If we accept content externalism, then the motivation for (2) is as follows. In order for someone’s belief to be about water, there must be water in that person’s environment: externalism rejects the Cartesian idea that one can simply read off one’s belief internally (if so then we would have to say that Oscar and his twin have the same beliefs since they are internally the same). So it doesn’t seem possible that a BIV could ever come to hold a belief about water (unless of course he picked up the term from the mad-scientist or someone outside the vat, but here we must assume again Putnam’s scenario that there is no mad-scientist or anyone else he could have borrowed the term from). As Warfield puts it, premise (2) is a conceptual truth, established on the basis of Twin-earth style arguments, a matter of “armchair” a priori reflection and thus able to be established non-empirically.
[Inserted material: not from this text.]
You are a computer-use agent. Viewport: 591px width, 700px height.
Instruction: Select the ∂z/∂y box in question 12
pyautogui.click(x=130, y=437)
The problem with establishing (2) non-empirically though is that the externalist arguments succeed only on the assumption that our own use of “water” refers to a substantial kind, and this seems to be a matter of empirical investigation. Imagine a world where “water” does not refer to any liquid substance but is rather a complex hallucination that never gets discovered. On this “Dry Earth,” “water” would not refer to a substantial kind but rather a superficial kind. The analogy to the BIV case is clear: since it is not an a priori truth that “water” refers to a substantial kind in the BIV’s language, it cannot be known non-empirically that “water” is substantial or superficial; if it is a superficial kind, then a BIV could very well think that water is wet so long as it has the relevant sense-impressions.
Examples in Pop-Culture:
1. The matrix film series and comics: Created by The Wachowskis in 1999 and owned by Warner Bros. pictures. The series features a cyberpunk story of the technological fall of man, in which the creation of artificial intelligence led the way to a race of self-aware machines that imprisoned mankind in a virtual reality system—the Matrix—to be farmed as a power source. Every now and then, some of the prisoners manage to break free from the system and, considered a threat, become pursued by the artificial intelligence both inside and outside of it. The Matrix films makes numerous references to films and literature, and to historical myths and philosophy including Buddhism, Vedanta, Advaita Hinduism, Christianity, Messianism, Judaism, Gnosticism, existentialism, obscurantism, and nihilism. The films' premise resembles Plato's Allegory of the cave, René Descartes's evil demon, Kant's reflections on the Phenomenon versus the Ding an sich, Zhuangzi's "Zhuangzi dreamed he was a butterfly", Marxist social theory and the brain in a vat thought experiment. Many references to Jean Baudrillard's Simulacra and Simulation appear in the first film. Baudrillard himself considered this a misrepresentation,[62] although Lana Wachowski claims the point the reference was making was misunderstood.[63] There are similarities to cyberpunk works such as Neuromancer by William Gibson,[64] who has described The Matrix as "arguably the ultimate 'cyberpunk' artifact."[65]
Fun Fact!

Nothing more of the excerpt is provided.